"He who marches out of step hears another drum." ~ Ken Kesey
Also, if you push too hard you can get the same result.I tried to show my brother how to push a squeegee (6'4" and 300 pounds) and he got the same result. I was afraid that he is going to break my pallet arms.Off course, I have told him that he does not need to push hard (I can not imagine what would happen if I did not).
anyone mention adhesive yet? could also play a roll.
also when your put too much softhand in the ink to make it soft in the winter monthscan cause this problem
Sometimes a flood stroke (bad squeeze angles, etc.) can cause the ink to ooze from the other side of shirt side of stencil. Does the problem go away after wiping the screen?
Something like this happens to me when I'm flying through an order too fast, my screen will come down and instead of coming down between the the 2 nylon bolts (not sure how an antec works) I'll bring the head down and lay it on top of one of the nylon regi bolts and I'll make the print. This is on my RJennings press.

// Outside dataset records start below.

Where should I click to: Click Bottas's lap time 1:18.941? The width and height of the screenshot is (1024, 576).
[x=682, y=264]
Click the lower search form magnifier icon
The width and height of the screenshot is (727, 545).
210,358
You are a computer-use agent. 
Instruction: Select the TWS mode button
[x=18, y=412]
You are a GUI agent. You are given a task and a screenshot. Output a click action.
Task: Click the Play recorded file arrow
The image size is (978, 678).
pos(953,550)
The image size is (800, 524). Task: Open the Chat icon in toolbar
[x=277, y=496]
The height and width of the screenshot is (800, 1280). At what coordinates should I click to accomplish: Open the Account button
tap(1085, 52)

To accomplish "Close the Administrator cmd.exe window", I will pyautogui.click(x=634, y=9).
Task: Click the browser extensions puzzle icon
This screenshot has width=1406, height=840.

Well, I did another set of these shirts (youth and toddler)... at first I had problems and I knew I would. THAT pallet arm (not the same one) isn't very tight on the bearing gate. Not sure how I can adjust that. Might just see if there is some fudge room on tightening those bearing bolts. I printed essentially one shirt and knew I had to do something. So I put some aluminum tape on the flange that goes in that gate and that tightened things up well and I never had an issue on the entire run 60 shirts. So I'm guessing I'm getting a little wiggle on the other arms too.Not sure what I should do about that as there are no adjustments. Antec Legend. Guess I'll have to give those guys a call once I really get setup and have all my arms on and know what is what.
No, not the arm itself but the flange or tang? that drops into the bearings. There is space in between the bearings and the metal tang (is that even right?) that slides between them. Granted not much, but as we know it doesn't take much down there to produce too much further down the arm.